The U.S. Supreme Court heard arguments last month in Clapper v. Amnesty International, a case that asks the Court to determine whether a group of lawyers, journalists, and human rights workers have standing to challenge the federal government’s international electronic surveillance program under the Foreign Intelligence Surveillance Act.  The plaintiffs alleged Fourth Amendment privacy violations among other things, and injury from the likelihood that the government was recording their conversations with clients and sources overseas.  But the plaintiffs could not say with certainty whether any eavesdropping occurred, giving rise to the standing issue before the Court.

Clapper involves standing in the context of constitutional privacy, but the same general standing requirements apply in consumer privacy actions.  Standing is one of the initial hurdles of any would-be plaintiff, and the first element of standing is injury-in-fact.  In the developing area of consumer privacy litigation, recent cases reflect uncertainty in the federal courts as to what constitutes injury-in-fact sufficient to confer standing.

In the data breach context, for example, courts have routinely dismissed cases for lack of injury-in-fact, but, on the other hand, there are recent cases holding that data hacking alone can be a cognizable harm, even if there is no economic injury.  In Krottner v. Starbucks and Pisciotta v. Old National Bancorp, the Ninth and Seventh Circuits found that in the absence of actual identity theft, the threat of future identity theft can be sufficient to confer standing.  In a case involving actual identity theft, the Eleventh Circuit held earlier this year in Resnick v. AvMed, Inc., that the plaintiffs had standing to sue a health insurance company after a company laptop with unencrypted data was stolen and the plaintiffs were the victims of identity theft.

These decisions can be compared with Reilly v. Ceridian Corporation, in which the Third Circuit held in 2011 that there was no standing where the plaintiffs “alleged no misuse [of the stolen data], and therefore, no injury.”  Similarly, this year in Katz v. Pershing, the First Circuit held that the plaintiff failed to allege sufficient injury to confer standing where there was no allegation that the plaintiff’s personal information was not actually accessed by any unauthorized person.

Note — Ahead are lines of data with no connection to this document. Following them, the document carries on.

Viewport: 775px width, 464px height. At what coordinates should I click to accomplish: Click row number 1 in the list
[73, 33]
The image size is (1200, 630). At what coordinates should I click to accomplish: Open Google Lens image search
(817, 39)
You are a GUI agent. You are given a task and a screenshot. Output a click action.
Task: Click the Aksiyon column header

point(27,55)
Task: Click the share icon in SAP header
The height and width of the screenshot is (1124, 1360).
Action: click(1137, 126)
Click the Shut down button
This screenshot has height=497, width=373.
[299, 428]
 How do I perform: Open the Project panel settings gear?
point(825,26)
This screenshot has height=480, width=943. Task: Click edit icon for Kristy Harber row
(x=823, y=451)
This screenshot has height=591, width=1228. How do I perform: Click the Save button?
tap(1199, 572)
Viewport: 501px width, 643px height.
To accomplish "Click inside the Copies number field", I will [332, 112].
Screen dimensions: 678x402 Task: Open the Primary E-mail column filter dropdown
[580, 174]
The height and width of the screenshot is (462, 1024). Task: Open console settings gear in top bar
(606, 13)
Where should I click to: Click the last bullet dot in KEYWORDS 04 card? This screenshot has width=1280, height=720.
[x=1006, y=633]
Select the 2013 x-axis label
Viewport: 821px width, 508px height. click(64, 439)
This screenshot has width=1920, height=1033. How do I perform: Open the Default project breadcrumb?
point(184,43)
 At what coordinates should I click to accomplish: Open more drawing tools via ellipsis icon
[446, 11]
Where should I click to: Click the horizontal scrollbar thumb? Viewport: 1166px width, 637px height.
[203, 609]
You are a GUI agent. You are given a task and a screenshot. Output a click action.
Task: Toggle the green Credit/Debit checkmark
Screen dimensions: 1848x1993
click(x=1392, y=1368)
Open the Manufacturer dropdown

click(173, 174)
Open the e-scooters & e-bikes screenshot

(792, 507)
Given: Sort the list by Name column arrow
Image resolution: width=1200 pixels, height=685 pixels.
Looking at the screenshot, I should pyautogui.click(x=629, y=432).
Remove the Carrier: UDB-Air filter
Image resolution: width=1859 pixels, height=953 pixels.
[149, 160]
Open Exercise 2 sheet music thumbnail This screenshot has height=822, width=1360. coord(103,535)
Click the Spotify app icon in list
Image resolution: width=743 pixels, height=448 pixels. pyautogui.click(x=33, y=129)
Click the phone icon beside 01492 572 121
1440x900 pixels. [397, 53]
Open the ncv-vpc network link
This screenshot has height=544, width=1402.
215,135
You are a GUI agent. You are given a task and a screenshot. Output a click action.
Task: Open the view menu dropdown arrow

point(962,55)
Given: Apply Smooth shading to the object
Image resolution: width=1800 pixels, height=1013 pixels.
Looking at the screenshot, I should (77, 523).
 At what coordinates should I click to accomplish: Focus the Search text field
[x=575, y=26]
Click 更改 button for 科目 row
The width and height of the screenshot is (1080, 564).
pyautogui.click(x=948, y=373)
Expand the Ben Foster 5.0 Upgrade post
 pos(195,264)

Standing is also often an issue in other, non-data-breach privacy actions.  In a case challenging a mobile app’s collection of geo-location data without consent, the Western District of Washington in Goodman v. HTC America, Inc. held this year that the putative plaintiff class members had sufficiently plead injury to have standing.  The court accepted as cognizable injuries overpayment for phones (because the plaintiffs would have paid less if they knew their location was to be collected as alleged) and diminution in value of the phones because of reduced battery life caused by the collection of geo-location data.  Still, the court held the collection of the data alone did not constitute an injury for standing purposes.

In another geo-location privacy action, the Northern District of California in In re iPhone Application Litigation, found standing in a case against Apple and other mobile industry companies alleging improper collection and disclosure of user data, including geo-location information.  The court found that alleged violations of the Stored Communications Act could serve as a concrete injury for standing, as could allegations that the defendants’ actions consumed finite bandwidth and storage space on the devices and that the transmission of personal data was done without encryption, exposing plaintiffs to “unreasonable risks” of interception.  More recently, in Hernandez v. Path, Inc., the plaintiff was found to have standing where he alleged that removing a mobile app’s tracking software would cost up to $12,250.

Despite recent cases finding standing, standing remains a significant hurdle for plaintiffs in privacy actions.  The Northern District of Illinois in Sterk v. Best Buy Stores held last month that the plaintiff failed to allege any injury-in-fact in a suit challenging Best Buy’s data retention practices.  The plaintiff’s theory was that Best Buy’s practices reduced the value of the plaintiff’s personal information and that the plaintiff would not have paid Best Buy the same price if he had known of Best Buy’s data retention practices.  However, the court held that the plaintiff failed to allege a concrete injury because he did not allege that he was not able to sell or otherwise derive adequate value from his personal information and because defendants charged the same price whether or not customer information was retained.

With this landscape of standing decisions, some may say we are on the precipice of change with respect to standing requirements for actions based on violations of privacy, but there is much uncertainty.  It remains to be seen whether the Supreme Court decision in Clapper will change current standing doctrine, and we will continue to monitor relevant cases as this area develops.